Atualizado em 14/05/2020 às 20:45

Foto: Agência Brasil

O deputado federal Valmir Assunção (PT-BA)

Os deputados federais Valmir Assunção (PT-BA) e João Daniel (PT-SE) querem sustar os editais com diretrizes e prazos do Exame Nacional do Ensino Médio (Enem) publicados pelo Instituto de Estudos e Pesquisas Educacionais Anísio Teixeira (Inep), vinculado ao Ministério da Educação (MEC). Por meio de um projeto de decreto legislativo, encaminhada nesta quinta-feira (14) ao Congresso Nacional, os membros da Esquerda Popular Socialista (EPS), tendência interna do PT, fundamentam o pedido dizendo que a desigualdade na educação será agravada caso as provas do exame aconteçam em plena pandemia do novo coronavírus.

“O governo parece estar desconectado da realidade e não leva em conta que a pandemia pela qual estamos passando levou à suspensão das aulas e, infelizmente, nem todos têm condições de estudar em casa. Hoje, 40% dos alunos não possuem espaço adequado para estudo domiciliar e 70% dos lares de classes D e E estão afastados do mundo virtual. Realizar esta prova, que define o futuro de tantos jovens, nesse contexto, é reforçar a desigualdade do sistema de ensino brasileiro”, salientam os parlamentares em justificativa do projeto de decreto legislativo. Ambos continuam, e apontam que a realização do Enem precisa ter uma estrutura que não permita falhas.

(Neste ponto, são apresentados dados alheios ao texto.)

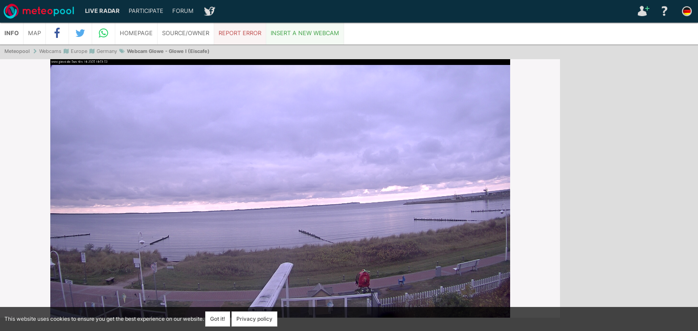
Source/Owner (185, 33)
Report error (240, 33)
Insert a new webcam (305, 33)
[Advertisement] (629, 195)
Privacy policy (254, 318)
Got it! (217, 318)
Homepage (136, 33)
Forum (183, 11)
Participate (146, 11)
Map (34, 33)
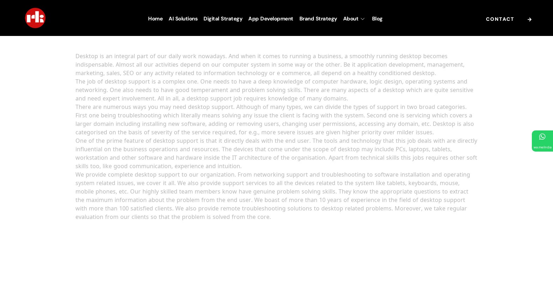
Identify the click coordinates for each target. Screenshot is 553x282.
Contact (510, 19)
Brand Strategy (318, 18)
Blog (377, 18)
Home (155, 18)
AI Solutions (183, 18)
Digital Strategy (222, 18)
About (354, 18)
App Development (270, 18)
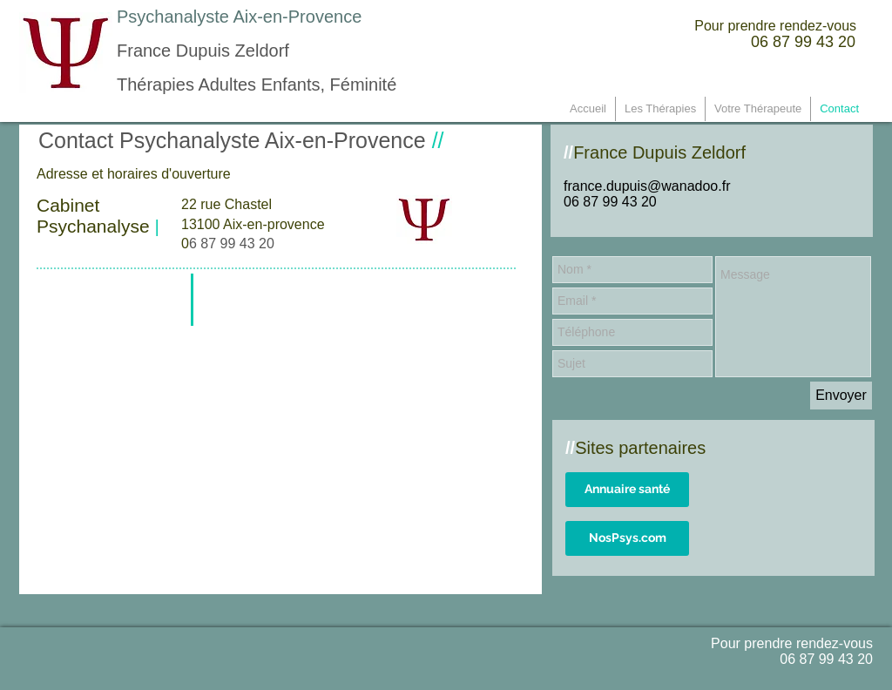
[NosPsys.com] (627, 538)
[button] (758, 109)
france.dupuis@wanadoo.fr (647, 186)
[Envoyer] (841, 395)
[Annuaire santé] (627, 489)
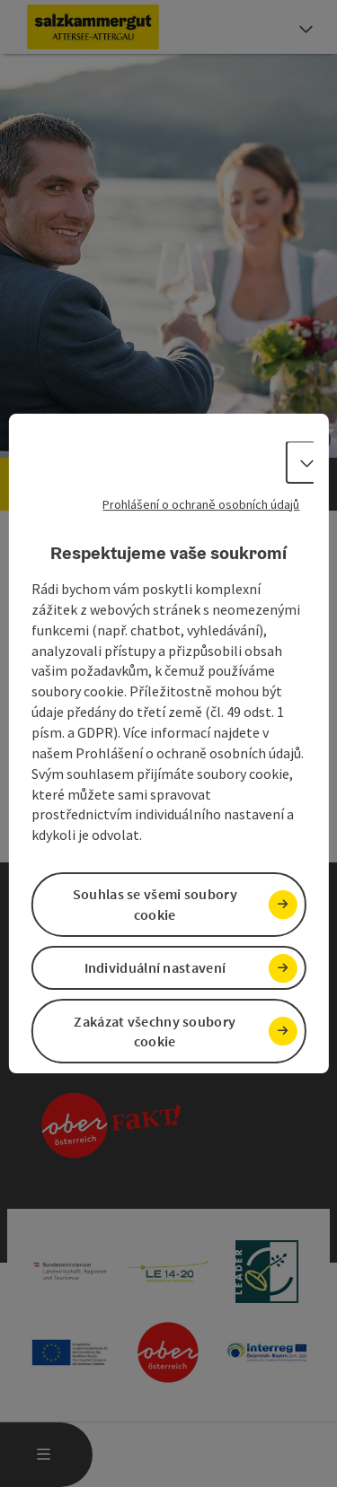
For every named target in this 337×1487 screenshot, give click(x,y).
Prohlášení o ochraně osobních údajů (200, 504)
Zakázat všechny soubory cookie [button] (154, 1031)
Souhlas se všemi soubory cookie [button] (155, 904)
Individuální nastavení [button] (155, 967)
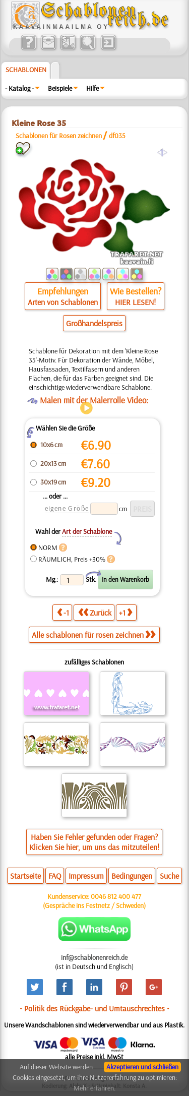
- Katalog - (19, 88)
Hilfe (92, 88)
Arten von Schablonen (63, 302)
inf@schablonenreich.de (94, 957)
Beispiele (60, 88)
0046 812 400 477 (116, 896)
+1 (125, 612)
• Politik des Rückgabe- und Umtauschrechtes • (94, 1008)
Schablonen (26, 69)
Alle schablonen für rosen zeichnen (93, 635)
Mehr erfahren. (94, 1087)
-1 (63, 612)
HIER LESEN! (135, 302)
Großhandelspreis (94, 323)
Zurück (94, 612)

“Consideradas as circunstâncias, a elaboração da prova coloca em risco a vida de inúmeros servidores da educação envolvidos na sua preparação. É inaceitável colocar os estudantes para realizar o exame em condição de desigualdade. Não se constrói um futuro tratando desigual os iguais”, descreve Valmir. O sergipano João Daniel completa dizendo que “manter a data de realização do Enem, nestas condições, nada mais é que retirar a possibilidade daqueles que não têm condições em ter uma internet adequada para estudar, se preparar melhor, sem aulas presenciais, como critério para seleção, pois é isso que o Ministério da Educação, de forma desrespeitosa, colocou em sua propaganda”.